IP addresses are necessary for getting your Internet traffic to the right place, and getting the responses back to you, but they have a couple of drawbacks:
- They are allocated geographically, so they can be used for a form of crude geolocation.
- Because you have to tell all the websites and services you use what your IP address is, it can be used by advertising and tracking services to track you across the web, either on its own or as part of a fingerprint.
When you use a VPN, you create an impenetrable, encrypted tunnel between your computer and your VPN provider, and then join the Internet from one of your VPN provider's computers. This protects your privacy in a few different ways.
- Because your connection joins the Internet from your VPN provider, you use an IP address assigned by your VPN provider, rather than your router's, on the Internet.
- The encrypted tunnel between you and your VPN provider stops your ISP, rogue Wi-Fi hotspots or other interlopers snooping on your traffic. In particular it stops them looking at your DNS traffic, which can reveal which websites you're visiting.
Part of a VPN's privacy protection comes from hiding your real IP address, so it's important to understand that IP addresses can "leak". You can leak your IP address via DNS, if your DNS traffic passes through the encrypted tunnel where your ISP can't see it, exits your VPN, and the goes back to your ISP's DNS servers for resolution.
You can also leak your IP address via WebRTC, a real-time communication protocol your web browser uses for things like video calls.
Checking for basic IP address leaks
- Ensure that your VPN is disconnected and visit a search engine like DuckDuckGo. Type "what is my IP address." Hit enter and then note down your IP address.
- Launch your VPN client and connect to a VPN server. Double-check to see that you're connected and note down your the IP address the VPN has given you (if it tells you).

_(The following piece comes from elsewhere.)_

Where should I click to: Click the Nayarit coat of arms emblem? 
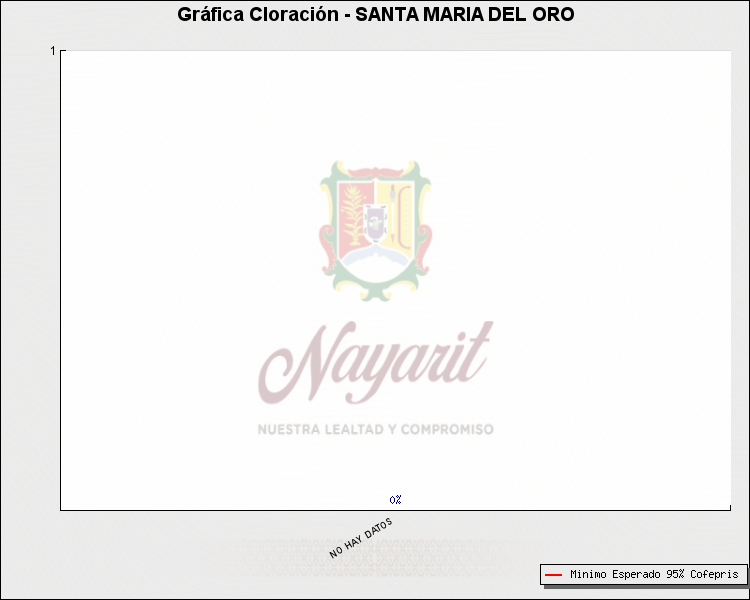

- Repeat step one and note down what your IP address is now. If your IP address hasn't changed from step one, your IP address is not being masked. If it matches the one you picked in step two, your IP address is being masked.
Testing for DNS and WebRTC leaks
Even if your VPN passes the basic IP leak test, you should run tests for DNS and WebRTC leaks. You can test for IP address leaks via DNS on websites like DNSLeaktTest or DNSLeak. You can test for IP leaks via WebRTC on websites like browserleaks.com. You may have to disable WebRTC to stop the leak.